Aussitôt il appela le chef des huissiers, et en la lui montrant, il lui donna ordre de la faire avancer. La mère d’Aladdin s’avança jusqu’au pied du trône, où elle se prosterna, selon la coutume. Après qu’elle se fut relevée, le sultan lui demanda ce qu’elle souhaitait. « Sire, lui répondit-elle, je me présente encore devant Votre Majesté pour lui représenter, au nom d’Aladdin, mon fils, que les trois mois après lesquels elle l’a remis sur la demande que j’ai eu l’honneur de lui faire sont expirés, et la supplier de vouloir bien s’en souvenir. »
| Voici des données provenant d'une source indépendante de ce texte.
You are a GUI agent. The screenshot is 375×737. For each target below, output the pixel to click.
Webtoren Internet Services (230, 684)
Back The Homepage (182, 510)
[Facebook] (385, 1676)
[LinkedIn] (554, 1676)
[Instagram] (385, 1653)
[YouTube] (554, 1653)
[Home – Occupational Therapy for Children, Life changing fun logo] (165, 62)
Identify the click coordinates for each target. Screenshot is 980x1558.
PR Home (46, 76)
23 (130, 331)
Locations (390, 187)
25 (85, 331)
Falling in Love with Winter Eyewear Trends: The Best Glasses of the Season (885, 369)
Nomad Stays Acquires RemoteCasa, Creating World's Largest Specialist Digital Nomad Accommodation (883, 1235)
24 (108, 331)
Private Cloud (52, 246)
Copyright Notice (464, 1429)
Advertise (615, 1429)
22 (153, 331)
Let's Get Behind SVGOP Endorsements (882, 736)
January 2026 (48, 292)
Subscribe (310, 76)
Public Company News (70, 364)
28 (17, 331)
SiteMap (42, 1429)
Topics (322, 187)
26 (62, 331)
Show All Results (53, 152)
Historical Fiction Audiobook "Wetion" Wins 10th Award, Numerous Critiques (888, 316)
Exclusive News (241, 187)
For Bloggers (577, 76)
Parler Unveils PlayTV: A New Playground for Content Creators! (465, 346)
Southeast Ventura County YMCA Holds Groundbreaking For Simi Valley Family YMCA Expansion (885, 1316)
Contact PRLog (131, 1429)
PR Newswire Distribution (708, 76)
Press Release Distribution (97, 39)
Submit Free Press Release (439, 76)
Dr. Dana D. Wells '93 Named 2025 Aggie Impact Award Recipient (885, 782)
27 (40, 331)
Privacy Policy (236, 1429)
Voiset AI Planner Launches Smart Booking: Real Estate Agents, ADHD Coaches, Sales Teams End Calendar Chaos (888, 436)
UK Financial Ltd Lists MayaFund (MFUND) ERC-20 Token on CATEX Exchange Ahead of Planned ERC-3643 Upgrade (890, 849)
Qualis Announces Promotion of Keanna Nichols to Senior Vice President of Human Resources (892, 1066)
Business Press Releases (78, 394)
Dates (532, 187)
Le sultan, en prenant un délai de trois mois pour répondre à la demande de cette bonne femme la première fois qu’il l’avait vue, avait cru qu’il n’entendrait plus parler d’un mariage qu’il regardait comme peu convenable à la princesse sa fille, à regarder seulement la bassesse et la pauvreté de la mère d’Aladdin, qui paraissait devant lui dans un habillement fort commun. La sommation cependant qu’elle venait de lui faire de tenir sa parole lui parut embarrassante. Il ne jugea pas à propos de lui répondre sur-le-champ. Il consulta son grand vizir, et lui marqua la répugnance qu’il avait à conclure le mariage de la princesse avec un inconnu, dont il supposait que la fortune devait être beaucoup au-dessous de la plus médiocre.
Le grand vizir n’hésita pas à s’expliquer au sultan sur ce qu’il en pensait. « Sire, lui dit-il, il me semble qu’il y a un moyen immanquable pour éluder un mariage si disproportionné, sans qu’Aladdin, quand même il serait connu de Votre Majesté, puisse s’en plaindre : c’est de mettre la princesse à un si haut prix, que ses richesses, quelles qu’elles puissent être, ne puissent y fournir. Ce sera le moyen de le faire désister d’une poursuite si hardie, pour ne pas dire si téméraire, à laquelle sans doute il n’a pas bien pensé avant de s’y engager. » Le sultan approuva le conseil du grand vizir. Il se retourna du côté de la mère d’Aladdin ; et, après quelques moments de réflexion : « Ma bonne femme, lui dit-il, les sultans doivent tenir leur parole ; je suis prêt à tenir la mienne et à rendre votre fils heureux par le mariage de la princesse ma fille. Mais, comme je ne puis la marier que je ne sache l’avantage qu’elle y trouvera, vous direz à votre fils que j’accomplirai ma parole dès qu’il m’aura envoyé quarante grands bassins d’or massif, pleins à comble des mêmes choses que vous m’avez déjà présentées de sa part, portés par un pareil nombre d’esclaves noirs, qui seront conduits par quarante autres esclaves blancs, jeunes, bien faits et de belle taille, et tous habillés très-magnifiquement. Voilà les conditions auxquelles je suis prêt à lui donner la princesse ma fille. Allez, bonne femme, j’attendrai que vous m’apportiez sa réponse. »
(A suivre)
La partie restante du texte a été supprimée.